How about all your stuff? That’s easy. Get rid of it. It frees you like nothing else. (Having said that, note the size of our boat and discussion about stuff, below.) Seriously, since we lived aboard for eight years, we required a storage locker for our seasonal stuff – boots, coats, and shovels in summer; and dodger, dinghy, and grill in winter. It was larger than we needed for those things because we hadn’t yet gotten rid of some precious items. Before we left we shipped the art to Favorite, participated in two yard sales, and gave stuff away. We also are blessed with dear friends with a very large dry basement, who have allowed me to store precious items and photos until we return. Other than that – it’s all gone or on board. If we ever get a land home again it will be tiny. In fact, I follow the Tiny House Blog, just to keep me centered. NOTE: Except for the art shipped to Favorite, this smallish pile is all we kept on land. Get rid of your stuff. Most of this are photos and mementos that will probably be scanned and thrown. Get rid of more stuff.
How big a boat do we need? A lovely woman who reads this blog, actually triggered this post. Her husband has assured her that they can go cruising on a 32 foot boat. They certainly can. I wouldn’t, but they can. When we purchased La Luna, we fully intended to live aboard for five years. She’s 47 feet and I needed every bit of it for living aboard, working full-time, and having as “normal” a life as possible. Somewhere during year one or two, I told EW that if he wanted to sell her before we left, I could go cruising on a 38 to 40 foot boat. I could, too. I don’t have to because EW had already bonded with La Luna, and wanted to keep her. I’m in love with her too, and am delighted we kept her. In my humble opinion, the boat needs to be big enough to have the following:
- A comfortable cockpit that will seat six comfortably for a party on the hook. (We’ve had 14 on board at times. EW and I find that comfortable. Some of the catamaran sailors seemed tense.)
- Refrigerator and real freezer – even if the freezer is small.
- Really good stove and oven.
- Excellent galley storage actually in or near the galley.
- Two separate sleeping cabins so the guests aren’t in the main saloon.
- Storage. You don’t need as much as we have. The more storage you have the more stuff you will acquire. We seem to have forgotten the “new thing comes aboard, old thing goes off rule.” You will want some comforts from your shore life: Christmas decorations, art, photos, and Maine maple syrup are a few that come to mind for me. Having said that, we have friends on a 52 Tayana (you know who you are) and the captain emphatically stated that they don’t have a sewing machine on board because they don’t have room to store it. Oh yes they do. I could find room for that machine in five minutes.
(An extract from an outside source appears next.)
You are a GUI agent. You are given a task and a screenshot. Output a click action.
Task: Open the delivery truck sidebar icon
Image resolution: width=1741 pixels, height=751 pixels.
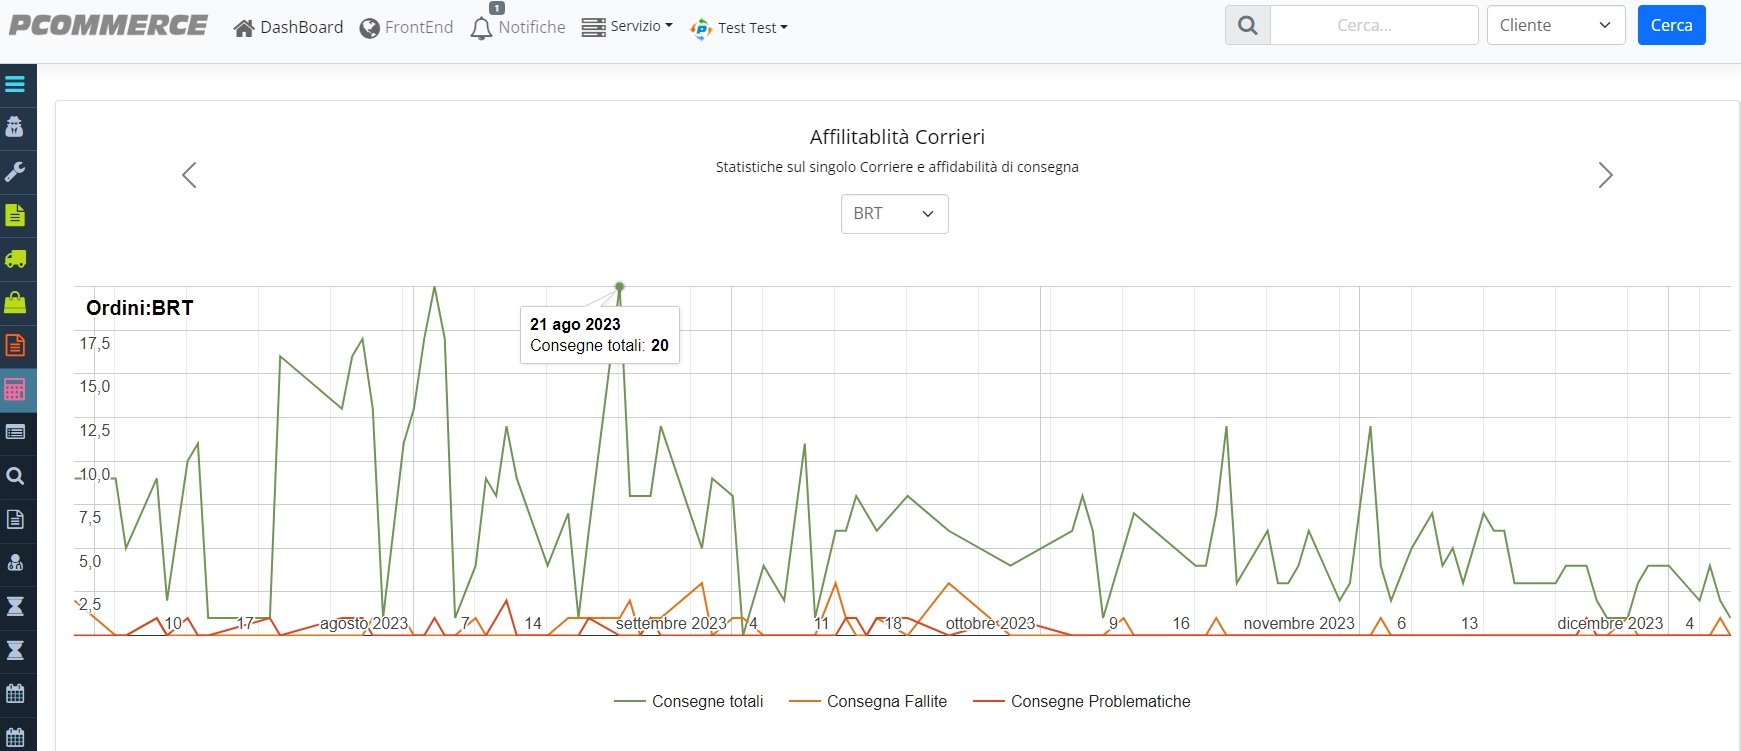click(x=15, y=258)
- Room below for your lifestyle. EW and I can both be below at the same time, each enjoying our own favorite pastime in the main saloon. He plays guitar on the settee and I write at the dining table, or read in my corner. However, I do wish our chart table was more comfortable and had more air circulation. I’d prefer to write there.
- Oh, and of course most important, the boat has to be well built and blue ocean worthy. In a group of cruisers, there are many different opinions about which boats we would each take to sea. EW and I agree (probably because he taught me), that we are comfortable in La Luna because she is a very well built, mono-hull, with a strong hull and decks, and full keel. This works for us. Each cruiser and potential cruiser must do their own research and decide what works for them. Remember, you need to trust your boat. I do trust La Luna. ( There are many, many, many factors to consider when choosing a cruising sailboat. This is not to be considered a definitive list. The best recent book on the subject is Beth Leonard's Voyager’s Handbook, the Essential Guide to Blue Water Cruising. Purchase that book and read it. Use post it notes and a highlighter like we did. Read other, more technical blogs. Face it, Harts at Sea is a lifestyle blog, not a boat blog, and I know my limits. In fact, here’s a link to a blog by friends of ours – more about them below. They listed their catalogue of the instructional CDs they have found helpful. http://www.zerotocruising.com/research/)
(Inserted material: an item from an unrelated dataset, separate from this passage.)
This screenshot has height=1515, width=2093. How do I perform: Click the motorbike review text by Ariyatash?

Catamaran Disclaimer: We have nothing against catamarans, in fact, many of our dear friends sail them. I have great envy of their room, gathering space, and especially the freezers. EW would not cross an ocean in a catamaran. He readily admits that his prejudice was formed many years ago, and that cats have changed greatly. He, however, has not changed so much in that regard, and because of that, I have not. On the other hand, we both agree that if we were going to just cruise the Caribbean and Bahamas, we would switch to a catamaran – as long as I can take my stove with me. They have great space, certainly don’t roll as much, and most have little or no teak to varnish. Who knows? Instead of a tiny home, we may retire from our retirement on a cat.
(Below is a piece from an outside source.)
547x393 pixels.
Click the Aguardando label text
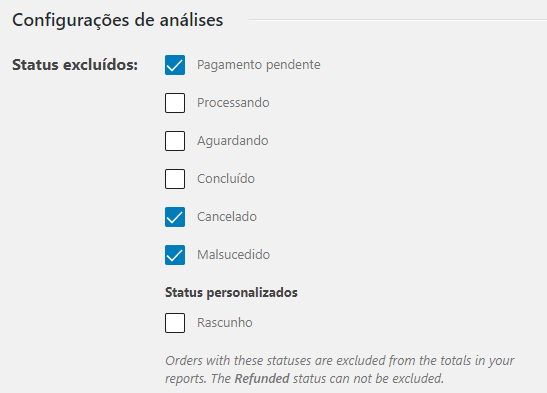[x=233, y=141]
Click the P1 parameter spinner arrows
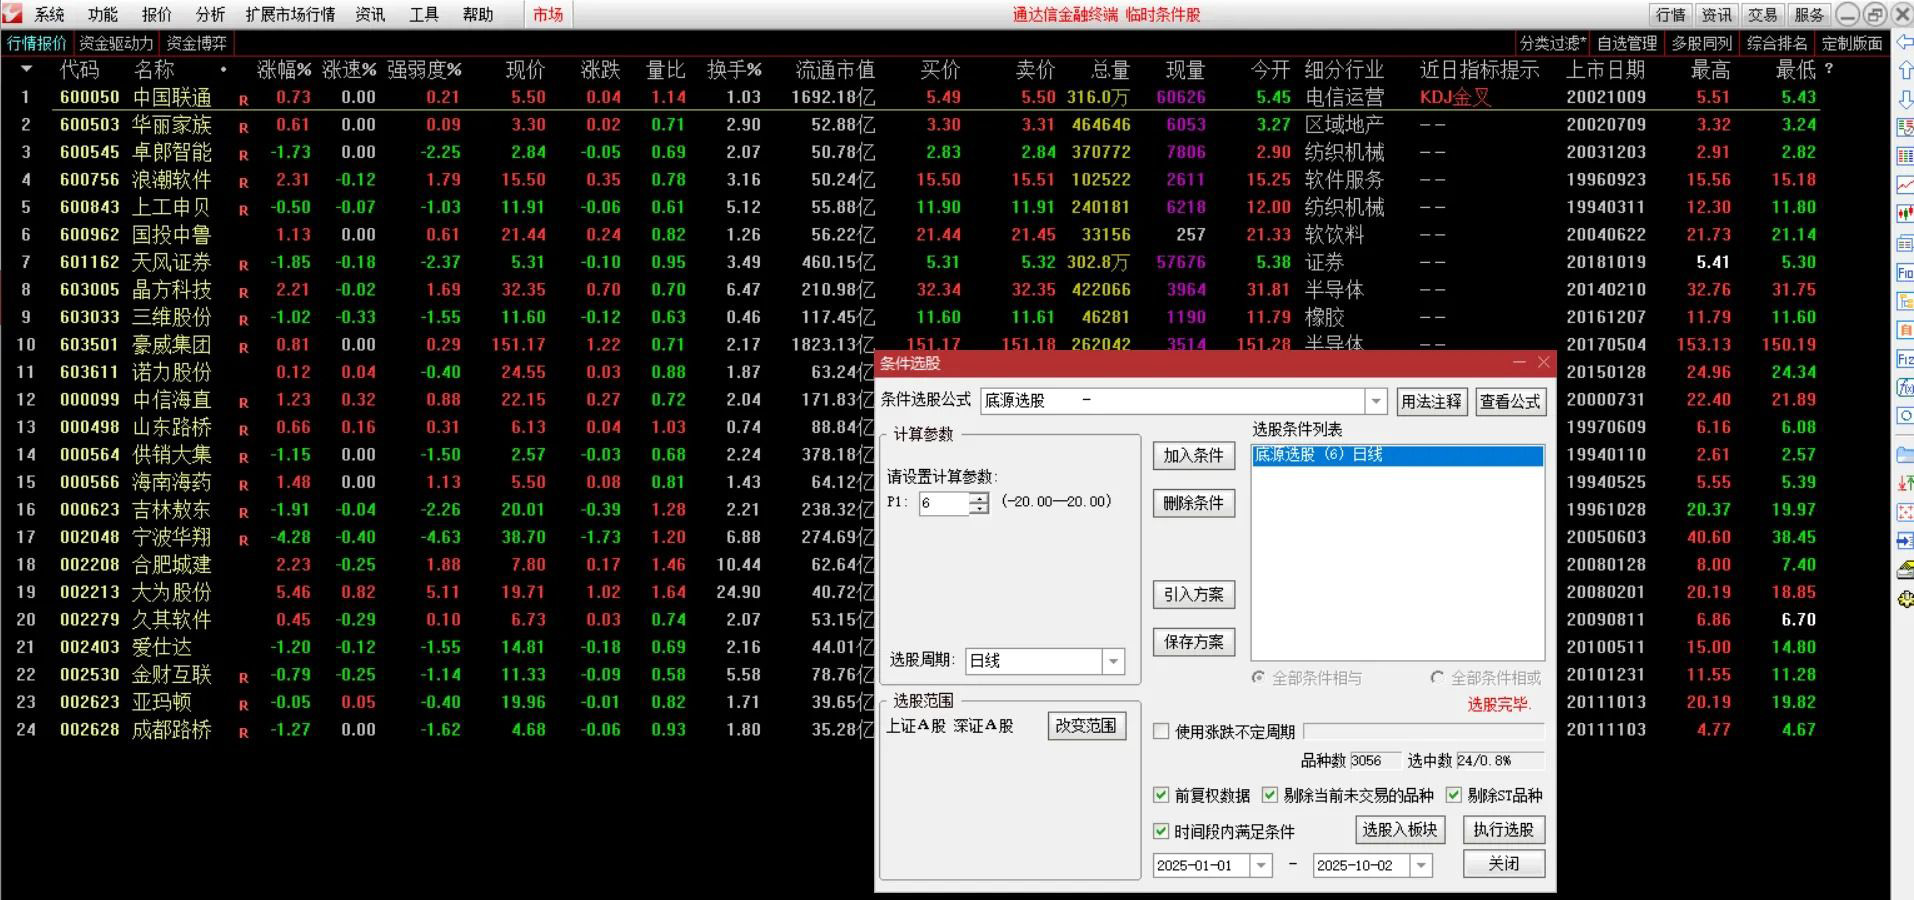This screenshot has width=1914, height=900. tap(979, 503)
How much experience do we need? We have met a few sailors who had zero to no experience before setting off on their cruising adventure. Most have come to no harm, nor have they caused others to be harmed. Mike and Rebecca – those friends with the CD collection -- named their boat and their website Zero to Cruising http://www.zerotocruising.com/, because they went from zero or “total sailing newbies” to cruising when they set off on their dream. Mike and Rebecca are remarkably focused people, each have exceptional drive, courage, focus and a desire to learn. They have continued to take advanced courses while thoroughly enjoying life in the Caribbean. We’ve also met folks who weren’t ready when they left and had bad to horrible experiences. I’d suggest going when you’re ready to nearly ready. EW had crossed an ocean and delivered boats from the Bahamas and Florida to Maine. He’d been working in the industry for over 30 years and he can fix nearly anything. I had been sailing since I met EW, and had done overnights on both of our boats and with others. I guess that’s why I don’t have Mike and Rebecca’s list of CDs – EW was my primary source. (You can’t have him as I got him first and am holding on to a good thing.) Before we left, we both took courses in navigation, first aid, and understanding weather. (Full disclaimer, I slept through the weather course.) EW had his Captain’s license – which is not needed but does allow us to get a discount on insurance. More experience is better. Research what you don’t know. Read a lot – including the books about difficult passages – and get at least some ocean sailing experience before setting off. Both of us can drive and anchor the boat, handle a night watch and make decisions about sail trim, navigate, drive and beach the dinghy, use both radios, know when the engine sounds right, cook a meal, and doctor the other. This is a team effort, and the more ready all team members are, the better the effort. We have met women and couples who have taken actual sailing “courses” at sea and none of them regretted it.
Here’s the thing … this lifestyle is a lot easier, safer, and more accessible than it was 20 years ago. Cell phones, satellite phones, SSB radios, and the Internet allow us to keep in contact nearly all the time. We can receive up-to-date weather information while we are at sea, and we can have an AIS VHF radio which lets us know what big ships are out there and whether we are on a collision course with us. Frankly all of that can make it too easy for some folks to set sail with perhaps a skosh less experience than they really need. More is better.